Put every line of the entries below into a JSON list of strings, one string per line, leaving out blank lines.

Listed entries
◇ ◇ ◇ ◇ ◇
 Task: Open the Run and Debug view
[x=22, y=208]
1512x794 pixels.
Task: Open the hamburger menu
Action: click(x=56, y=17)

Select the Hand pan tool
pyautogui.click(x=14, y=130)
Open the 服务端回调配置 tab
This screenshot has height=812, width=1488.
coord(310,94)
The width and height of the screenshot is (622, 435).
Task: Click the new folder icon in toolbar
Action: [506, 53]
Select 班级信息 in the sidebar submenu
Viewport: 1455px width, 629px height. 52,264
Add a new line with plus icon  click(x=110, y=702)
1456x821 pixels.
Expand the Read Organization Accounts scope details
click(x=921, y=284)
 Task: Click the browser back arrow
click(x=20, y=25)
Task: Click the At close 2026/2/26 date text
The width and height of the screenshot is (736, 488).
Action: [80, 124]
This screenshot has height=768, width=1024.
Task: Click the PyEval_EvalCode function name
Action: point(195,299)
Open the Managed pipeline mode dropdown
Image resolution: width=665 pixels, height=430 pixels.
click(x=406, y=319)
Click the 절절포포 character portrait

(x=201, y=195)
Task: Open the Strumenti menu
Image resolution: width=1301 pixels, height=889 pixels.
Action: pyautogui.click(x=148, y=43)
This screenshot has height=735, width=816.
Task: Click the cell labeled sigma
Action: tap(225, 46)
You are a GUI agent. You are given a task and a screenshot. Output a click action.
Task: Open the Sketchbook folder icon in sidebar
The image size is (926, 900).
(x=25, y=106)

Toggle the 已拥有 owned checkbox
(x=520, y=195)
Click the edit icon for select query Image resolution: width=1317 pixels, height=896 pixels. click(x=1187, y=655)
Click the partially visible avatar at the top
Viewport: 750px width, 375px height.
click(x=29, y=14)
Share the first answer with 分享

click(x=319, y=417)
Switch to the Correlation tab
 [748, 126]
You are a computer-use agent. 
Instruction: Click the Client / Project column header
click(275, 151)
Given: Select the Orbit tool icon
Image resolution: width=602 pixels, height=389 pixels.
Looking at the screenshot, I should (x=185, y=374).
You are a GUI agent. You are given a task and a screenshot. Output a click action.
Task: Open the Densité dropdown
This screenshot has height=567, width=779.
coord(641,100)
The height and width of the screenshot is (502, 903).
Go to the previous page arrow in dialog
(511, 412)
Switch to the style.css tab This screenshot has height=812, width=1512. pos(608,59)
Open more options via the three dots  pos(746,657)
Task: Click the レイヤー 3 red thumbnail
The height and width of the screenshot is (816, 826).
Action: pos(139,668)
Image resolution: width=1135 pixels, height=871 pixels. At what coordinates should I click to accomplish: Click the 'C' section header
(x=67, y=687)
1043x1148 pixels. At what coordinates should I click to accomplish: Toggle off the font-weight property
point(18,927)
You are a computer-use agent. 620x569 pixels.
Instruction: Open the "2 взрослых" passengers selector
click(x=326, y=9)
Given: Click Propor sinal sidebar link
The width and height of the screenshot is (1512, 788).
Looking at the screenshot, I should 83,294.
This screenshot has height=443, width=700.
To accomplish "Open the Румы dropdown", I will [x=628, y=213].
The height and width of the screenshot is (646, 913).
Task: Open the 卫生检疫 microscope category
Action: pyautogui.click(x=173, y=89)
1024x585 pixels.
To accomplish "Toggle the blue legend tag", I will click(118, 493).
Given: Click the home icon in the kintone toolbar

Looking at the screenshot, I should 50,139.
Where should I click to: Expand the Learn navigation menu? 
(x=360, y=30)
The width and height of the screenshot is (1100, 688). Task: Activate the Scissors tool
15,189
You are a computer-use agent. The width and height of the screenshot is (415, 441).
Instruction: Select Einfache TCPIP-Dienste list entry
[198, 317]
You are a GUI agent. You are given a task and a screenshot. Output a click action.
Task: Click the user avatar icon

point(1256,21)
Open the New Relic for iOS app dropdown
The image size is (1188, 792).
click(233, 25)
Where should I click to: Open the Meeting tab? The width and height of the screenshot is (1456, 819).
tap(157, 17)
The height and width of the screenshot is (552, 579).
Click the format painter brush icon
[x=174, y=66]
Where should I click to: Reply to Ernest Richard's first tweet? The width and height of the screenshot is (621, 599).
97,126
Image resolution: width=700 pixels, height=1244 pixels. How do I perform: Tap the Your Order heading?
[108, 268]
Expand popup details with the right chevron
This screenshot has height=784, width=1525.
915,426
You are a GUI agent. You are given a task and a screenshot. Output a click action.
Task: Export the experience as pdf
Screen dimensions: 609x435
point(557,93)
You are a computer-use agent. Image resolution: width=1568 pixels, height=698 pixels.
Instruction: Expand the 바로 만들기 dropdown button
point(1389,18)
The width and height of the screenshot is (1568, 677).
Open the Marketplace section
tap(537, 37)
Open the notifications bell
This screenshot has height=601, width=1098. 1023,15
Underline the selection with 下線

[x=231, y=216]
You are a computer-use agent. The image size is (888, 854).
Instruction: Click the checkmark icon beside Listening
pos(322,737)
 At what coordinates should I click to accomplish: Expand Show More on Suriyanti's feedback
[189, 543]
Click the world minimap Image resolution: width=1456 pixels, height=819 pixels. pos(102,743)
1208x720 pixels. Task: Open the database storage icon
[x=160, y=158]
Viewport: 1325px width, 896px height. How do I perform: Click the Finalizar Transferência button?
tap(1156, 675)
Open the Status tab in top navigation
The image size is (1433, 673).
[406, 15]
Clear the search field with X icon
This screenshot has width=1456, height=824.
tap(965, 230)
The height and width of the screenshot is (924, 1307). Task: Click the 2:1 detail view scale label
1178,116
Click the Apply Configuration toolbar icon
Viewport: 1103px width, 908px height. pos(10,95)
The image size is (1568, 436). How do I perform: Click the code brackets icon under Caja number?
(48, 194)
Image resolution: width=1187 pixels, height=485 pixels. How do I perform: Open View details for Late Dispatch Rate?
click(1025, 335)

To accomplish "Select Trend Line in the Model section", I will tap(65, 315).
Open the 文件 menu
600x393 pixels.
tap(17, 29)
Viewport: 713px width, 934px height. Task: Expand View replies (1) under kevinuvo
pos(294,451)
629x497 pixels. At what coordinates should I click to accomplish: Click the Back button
◇ ◇ ◇ ◇ ◇
Task response
[
  " Task: Open the Run and Debug view",
  "[x=22, y=208]",
  "1512x794 pixels.",
  "Task: Open the hamburger menu",
  "Action: click(x=56, y=17)",
  "Select the Hand pan tool",
  "pyautogui.click(x=14, y=130)",
  "Open the 服务端回调配置 tab",
  "This screenshot has height=812, width=1488.",
  "coord(310,94)",
  "The width and height of the screenshot is (622, 435).",
  "Task: Click the new folder icon in toolbar",
  "Action: [506, 53]",
  "Select 班级信息 in the sidebar submenu",
  "Viewport: 1455px width, 629px height. 52,264",
  "Add a new line with plus icon  click(x=110, y=702)",
  "1456x821 pixels.",
  "Expand the Read Organization Accounts scope details",
  "click(x=921, y=284)",
  " Task: Click the browser back arrow",
  "click(x=20, y=25)",
  "Task: Click the At close 2026/2/26 date text",
  "The width and height of the screenshot is (736, 488).",
  "Action: [80, 124]",
  "This screenshot has height=768, width=1024.",
  "Task: Click the PyEval_EvalCode function name",
  "Action: point(195,299)",
  "Open the Managed pipeline mode dropdown",
  "Image resolution: width=665 pixels, height=430 pixels.",
  "click(x=406, y=319)",
  "Click the 절절포포 character portrait",
  "(x=201, y=195)",
  "Task: Open the Strumenti menu",
  "Image resolution: width=1301 pixels, height=889 pixels.",
  "Action: pyautogui.click(x=148, y=43)",
  "This screenshot has height=735, width=816.",
  "Task: Click the cell labeled sigma",
  "Action: tap(225, 46)",
  "You are a GUI agent. You are given a task and a screenshot. Output a click action.",
  "Task: Open the Sketchbook folder icon in sidebar",
  "The image size is (926, 900).",
  "(x=25, y=106)",
  "Toggle the 已拥有 owned checkbox",
  "(x=520, y=195)",
  "Click the edit icon for select query Image resolution: width=1317 pixels, height=896 pixels. click(x=1187, y=655)",
  "Click the partially visible avatar at the top",
  "Viewport: 750px width, 375px height.",
  "click(x=29, y=14)",
  "Share the first answer with 分享",
  "click(x=319, y=417)",
  "Switch to the Correlation tab",
  " [748, 126]",
  "You are a computer-use agent. ",
  "Instruction: Click the Client / Project column header",
  "click(275, 151)",
  "Given: Select the Orbit tool icon",
  "Image resolution: width=602 pixels, height=389 pixels.",
  "Looking at the screenshot, I should (x=185, y=374).",
  "You are a GUI agent. You are given a task and a screenshot. Output a click action.",
  "Task: Open the Densité dropdown",
  "This screenshot has height=567, width=779.",
  "coord(641,100)",
  "The height and width of the screenshot is (502, 903).",
  "Go to the previous page arrow in dialog",
  "(511, 412)",
  "Switch to the style.css tab This screenshot has height=812, width=1512. pos(608,59)",
  "Open more options via the three dots  pos(746,657)",
  "Task: Click the レイヤー 3 red thumbnail",
  "The height and width of the screenshot is (816, 826).",
  "Action: pos(139,668)",
  "Image resolution: width=1135 pixels, height=871 pixels. At what coordinates should I click to accomplish: Click the 'C' section header",
  "(x=67, y=687)",
  "1043x1148 pixels. At what coordinates should I click to accomplish: Toggle off the font-weight property",
  "point(18,927)",
  "You are a computer-use agent. 620x569 pixels.",
  "Instruction: Open the \"2 взрослых\" passengers selector",
  "click(x=326, y=9)",
  "Given: Click Propor sinal sidebar link",
  "The width and height of the screenshot is (1512, 788).",
  "Looking at the screenshot, I should 83,294.",
  "This screenshot has height=443, width=700.",
  "To accomplish \"Open the Румы dropdown\", I will [x=628, y=213].",
  "The height and width of the screenshot is (646, 913).",
  "Task: Open the 卫生检疫 microscope category",
  "Action: pyautogui.click(x=173, y=89)",
  "1024x585 pixels.",
  "To accomplish \"Toggle the blue legend tag\", I will click(118, 493).",
  "Given: Click the home icon in the kintone toolbar",
  "Looking at the screenshot, I should 50,139.",
  "Where should I click to: Expand the Learn navigation menu? ",
  "(x=360, y=30)",
  "The width and height of the screenshot is (1100, 688). Task: Activate the Scissors tool",
  "15,189",
  "You are a computer-use agent. The width and height of the screenshot is (415, 441).",
  "Instruction: Select Einfache TCPIP-Dienste list entry",
  "[198, 317]",
  "You are a GUI agent. You are given a task and a screenshot. Output a click action.",
  "Task: Click the user avatar icon",
  "point(1256,21)",
  "Open the New Relic for iOS app dropdown",
  "The image size is (1188, 792).",
  "click(233, 25)",
  "Where should I click to: Open the Meeting tab? The width and height of the screenshot is (1456, 819).",
  "tap(157, 17)",
  "The height and width of the screenshot is (552, 579).",
  "Click the format painter brush icon",
  "[x=174, y=66]",
  "Where should I click to: Reply to Ernest Richard's first tweet? The width and height of the screenshot is (621, 599).",
  "97,126",
  "Image resolution: width=700 pixels, height=1244 pixels. How do I perform: Tap the Your Order heading?",
  "[108, 268]",
  "Expand popup details with the right chevron",
  "This screenshot has height=784, width=1525.",
  "915,426",
  "You are a GUI agent. You are given a task and a screenshot. Output a click action.",
  "Task: Export the experience as pdf",
  "Screen dimensions: 609x435",
  "point(557,93)",
  "You are a computer-use agent. Image resolution: width=1568 pixels, height=698 pixels.",
  "Instruction: Expand the 바로 만들기 dropdown button",
  "point(1389,18)",
  "The width and height of the screenshot is (1568, 677).",
  "Open the Marketplace section",
  "tap(537, 37)",
  "Open the notifications bell",
  "This screenshot has height=601, width=1098. 1023,15",
  "Underline the selection with 下線",
  "[x=231, y=216]",
  "You are a computer-use agent. The image size is (888, 854).",
  "Instruction: Click the checkmark icon beside Listening",
  "pos(322,737)",
  " At what coordinates should I click to accomplish: Expand Show More on Suriyanti's feedback",
  "[189, 543]",
  "Click the world minimap Image resolution: width=1456 pixels, height=819 pixels. pos(102,743)",
  "1208x720 pixels. Task: Open the database storage icon",
  "[x=160, y=158]",
  "Viewport: 1325px width, 896px height. How do I perform: Click the Finalizar Transferência button?",
  "tap(1156, 675)",
  "Open the Status tab in top navigation",
  "The image size is (1433, 673).",
  "[406, 15]",
  "Clear the search field with X icon",
  "This screenshot has width=1456, height=824.",
  "tap(965, 230)",
  "The height and width of the screenshot is (924, 1307). Task: Click the 2:1 detail view scale label",
  "1178,116",
  "Click the Apply Configuration toolbar icon",
  "Viewport: 1103px width, 908px height. pos(10,95)",
  "The image size is (1568, 436). How do I perform: Click the code brackets icon under Caja number?",
  "(48, 194)",
  "Image resolution: width=1187 pixels, height=485 pixels. How do I perform: Open View details for Late Dispatch Rate?",
  "click(1025, 335)",
  "To accomplish \"Select Trend Line in the Model section\", I will tap(65, 315).",
  "Open the 文件 menu",
  "600x393 pixels.",
  "tap(17, 29)",
  "Viewport: 713px width, 934px height. Task: Expand View replies (1) under kevinuvo",
  "pos(294,451)",
  "629x497 pixels. At what coordinates should I click to accomplish: Click the Back button"
]